Delving into the Why
Ever wonder why there’s such a stark contrast between Midjourney and DALL-E 3? The answer lies in their foundations: the neural networks they’re built upon.
Midjourney’s Mechanism: This tool harnesses the power of the Diffusion model. You know the process: you start with a hazy, indistinct image, and as time goes on, it evolves, becoming clearer with each step. This process involves gradually sculpting random noise into coherent shapes and scenes. As the image sharpens, the model factors in textual descriptions, refining details to achieve a realistic and artistic outcome. It’s like watching a painter gradually bring a canvas to life. The catch? This method demands more time and computational grunt.

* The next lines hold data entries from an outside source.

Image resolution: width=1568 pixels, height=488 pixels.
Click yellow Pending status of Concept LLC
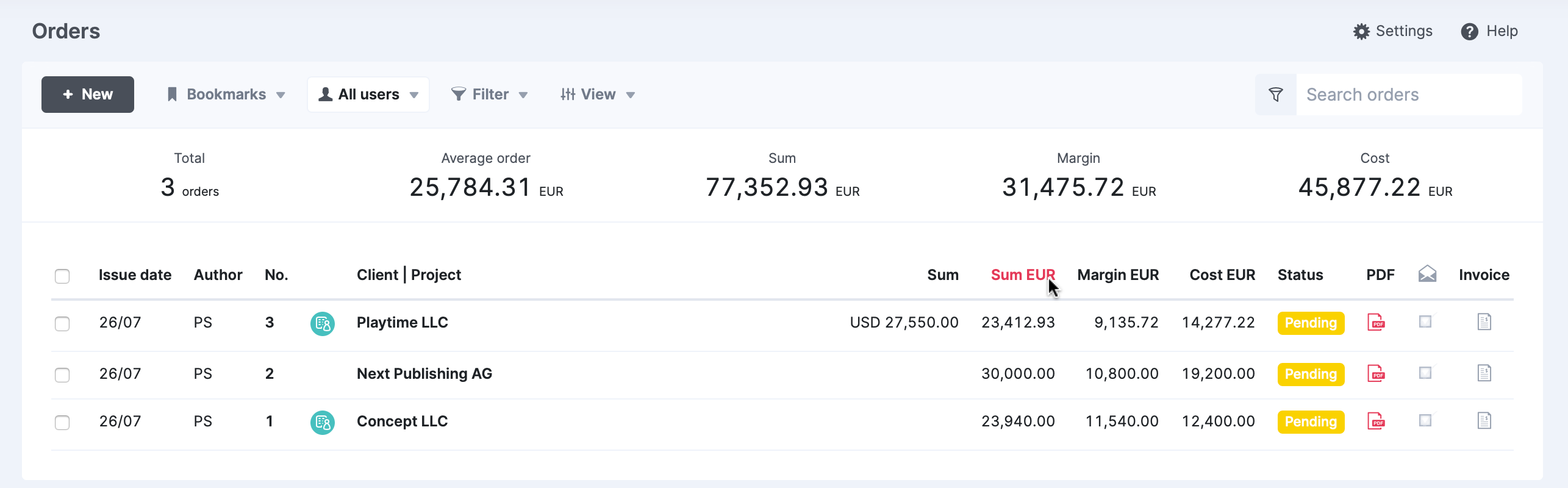click(x=1311, y=422)
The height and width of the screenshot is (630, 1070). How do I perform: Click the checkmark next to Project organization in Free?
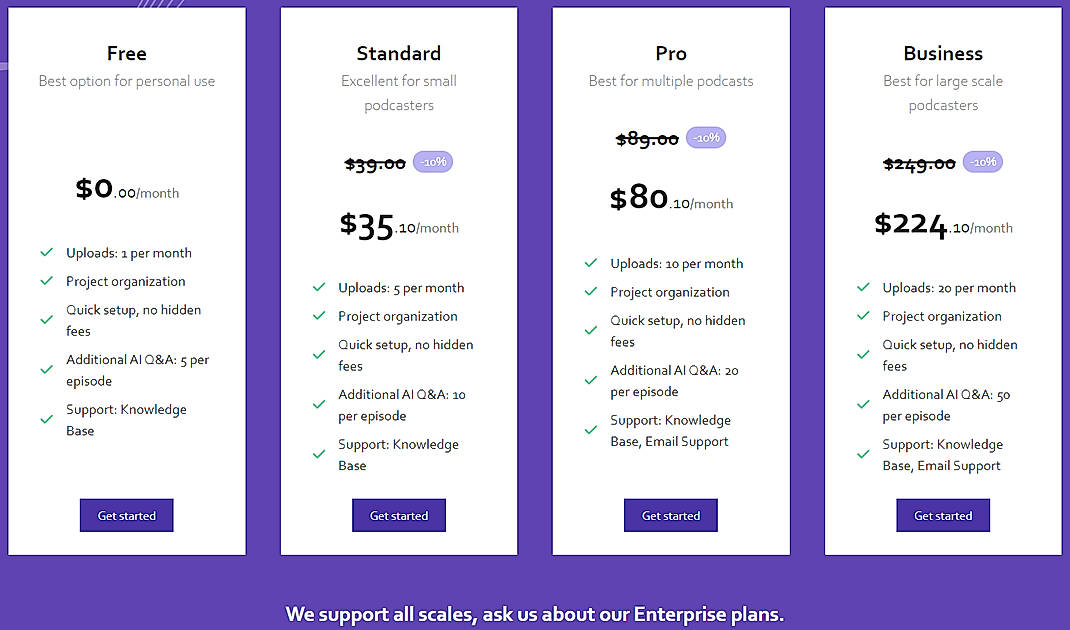pyautogui.click(x=46, y=281)
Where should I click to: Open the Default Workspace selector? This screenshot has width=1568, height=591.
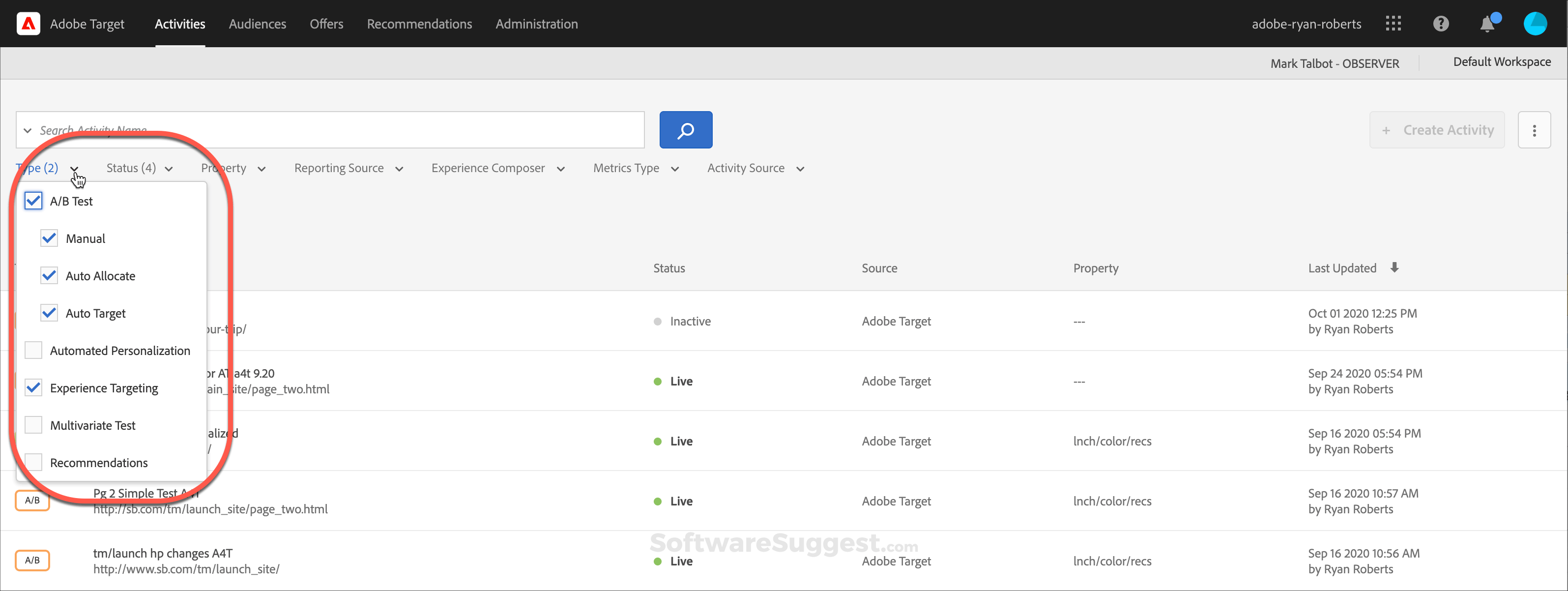(x=1502, y=61)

DALL-E 3’s Magic: Enter the world of the Transformers model. This model’s strength? Deciphering natural human language with finesse. It crafts images in a snap, producing visuals that align closely with textual prompts. Unlike Midjourney’s step-by-step approach, DALL-E 3’s creations are instantaneous. While this means faster results, there’s a trade-off: the images might sometimes lack realism, especially if the provided prompt is vague. However, its agility enables the fusion of diverse concepts, styles, and attributes in unique ways.
For the tech aficionados out there, I’m no expert. If you spot any nuances I’ve missed, your insights are always welcome!
In my opinion, while DALL-E 3 shines in user-friendliness and integration with platforms like ChatGPT, it’s not about to overshadow Midjourney. Midjourney, with its rich artistic touch, caters to more professional and aesthetic-intensive projects. Though it has a steeper learning curve, its quality is undeniable.
So, where does your allegiance lie in this AI duel? I’d love to hear your thoughts!